START STUDY TEXT

8 Textile Artists You Should Know

Textile art has long been popular among art collectors. Made from malleable materials such as yarn or thread, textiles are created through the interlocking of fibers, either by hand or with the use of a loom. By braiding, knotting, knitting, weaving, crocheting, bonding, tatting, and felting, textile artists set to work. Artworks of this medium can take the form of tapestry, sculpture, rug, carpeting, pieces of wall art and geotextile. Unlike traditional works of fine art, textile artworks can pertain to an aesthetic as well as functional purposefulness. Here at Artsper, we have curated a list of 8 textile artists we think you should discover (if you haven’t already done so)!

1. Faith Ringgold

The Flag is Bleeding #2 (American Collection #6), Faith Ringgold, 1997. © Private collection of Pippy Houldsworth Gallery, London
Faith Ringgold, The Flag is Bleeding #2 (American Collection #6), 1997. © Private collection of Pippy Houldsworth Gallery, London

The textile artist Faith Ringgold uses her quilts, paintings and other multimedia works as vehicles for storytelling. Articulating narratives from her personal life as well as from the experience of African Americans against the backdrop of the world of racial politics in the United States. Born in Harlem in 1930, Ringgold was encouraged by her fashion designer mother to pursue an artistic career. At the time, it was extremely difficult for a black artist to be represented by a gallery. She made her first quilt, Echoes of Harlem, in 1980, in collaboration with her mother. and later developed her distinctive painting style through quilting.

END STUDY TEXT
START PROVIDED INFORMATION

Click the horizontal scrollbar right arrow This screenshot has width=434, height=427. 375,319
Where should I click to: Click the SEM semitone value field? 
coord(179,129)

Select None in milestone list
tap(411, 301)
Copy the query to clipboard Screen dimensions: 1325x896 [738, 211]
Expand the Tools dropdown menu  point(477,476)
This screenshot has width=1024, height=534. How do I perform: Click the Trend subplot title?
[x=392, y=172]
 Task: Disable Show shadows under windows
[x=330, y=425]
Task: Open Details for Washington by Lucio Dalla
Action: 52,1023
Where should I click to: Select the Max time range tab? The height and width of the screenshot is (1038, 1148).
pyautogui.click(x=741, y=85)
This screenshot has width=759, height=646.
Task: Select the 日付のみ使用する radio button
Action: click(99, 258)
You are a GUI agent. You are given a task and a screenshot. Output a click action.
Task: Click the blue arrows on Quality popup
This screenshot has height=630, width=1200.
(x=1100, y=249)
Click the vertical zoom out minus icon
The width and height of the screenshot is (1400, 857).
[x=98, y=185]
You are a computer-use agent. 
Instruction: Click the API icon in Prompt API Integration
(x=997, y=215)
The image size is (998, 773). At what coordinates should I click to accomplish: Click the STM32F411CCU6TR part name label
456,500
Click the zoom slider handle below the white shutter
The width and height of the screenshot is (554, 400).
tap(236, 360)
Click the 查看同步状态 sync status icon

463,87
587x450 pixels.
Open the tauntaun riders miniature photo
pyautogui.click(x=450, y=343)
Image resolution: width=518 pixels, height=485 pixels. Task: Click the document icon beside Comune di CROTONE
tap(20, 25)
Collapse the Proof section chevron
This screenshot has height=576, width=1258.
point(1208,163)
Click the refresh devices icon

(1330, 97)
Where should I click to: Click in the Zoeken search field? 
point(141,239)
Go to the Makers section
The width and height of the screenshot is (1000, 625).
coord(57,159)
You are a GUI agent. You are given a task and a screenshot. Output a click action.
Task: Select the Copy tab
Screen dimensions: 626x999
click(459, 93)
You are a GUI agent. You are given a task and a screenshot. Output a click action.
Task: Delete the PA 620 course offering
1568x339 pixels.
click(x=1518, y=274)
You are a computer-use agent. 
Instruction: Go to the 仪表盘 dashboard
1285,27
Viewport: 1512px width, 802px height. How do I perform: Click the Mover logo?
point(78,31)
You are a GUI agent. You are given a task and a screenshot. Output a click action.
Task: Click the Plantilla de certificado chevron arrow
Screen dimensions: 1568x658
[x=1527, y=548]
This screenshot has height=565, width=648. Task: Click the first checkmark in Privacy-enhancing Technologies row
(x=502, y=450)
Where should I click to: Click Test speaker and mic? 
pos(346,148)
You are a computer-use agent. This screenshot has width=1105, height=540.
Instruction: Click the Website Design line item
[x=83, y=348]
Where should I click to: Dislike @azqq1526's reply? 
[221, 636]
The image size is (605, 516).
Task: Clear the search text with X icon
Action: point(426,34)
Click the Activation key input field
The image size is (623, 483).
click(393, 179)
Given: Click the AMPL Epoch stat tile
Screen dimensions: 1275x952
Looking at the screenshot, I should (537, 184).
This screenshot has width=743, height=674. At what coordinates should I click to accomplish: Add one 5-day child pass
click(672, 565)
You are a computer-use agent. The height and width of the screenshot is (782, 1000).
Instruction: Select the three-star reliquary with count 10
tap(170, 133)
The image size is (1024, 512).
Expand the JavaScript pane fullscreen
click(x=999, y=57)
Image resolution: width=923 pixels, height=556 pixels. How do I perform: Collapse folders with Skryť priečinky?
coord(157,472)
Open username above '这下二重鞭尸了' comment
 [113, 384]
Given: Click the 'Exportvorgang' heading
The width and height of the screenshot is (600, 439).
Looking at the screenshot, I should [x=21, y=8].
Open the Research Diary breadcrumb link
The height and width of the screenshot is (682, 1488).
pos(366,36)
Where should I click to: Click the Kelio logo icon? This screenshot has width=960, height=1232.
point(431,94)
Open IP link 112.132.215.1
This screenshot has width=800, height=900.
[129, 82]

END PROVIDED INFORMATION

DIRECTIONS |
1. According to the article on textile artists, what sets textile artworks apart from traditional works of fine art?
2. Carry the article on textile artists forward from its last sentence.

ANSWERS TO THE EXERCISE |
1. Unlike traditional fine art, textile artworks can serve a functional purpose as well as an aesthetic one.

2.
2. Magdalena Abakanowicz

Abakan Red, Magdalena Abakanowicz, 1969 © Tate
Magdalena Abakanowicz, Abakan Red, 1969 © Tate

The godmother of installation art, Polish sculptor Magdalena Abakanowicz is perhaps best known for her vast artwork named Abakans. The roughly woven forms hang imposingly. Interpreted in many ways, some suggestions have included bodily appendages and female genitalia. Growing up in Communist Poland, Abakanowicz first began weaving discarded rope fibres. To Magdalena Abakanowicz, textile art expresses the fragility and strength of the human experience.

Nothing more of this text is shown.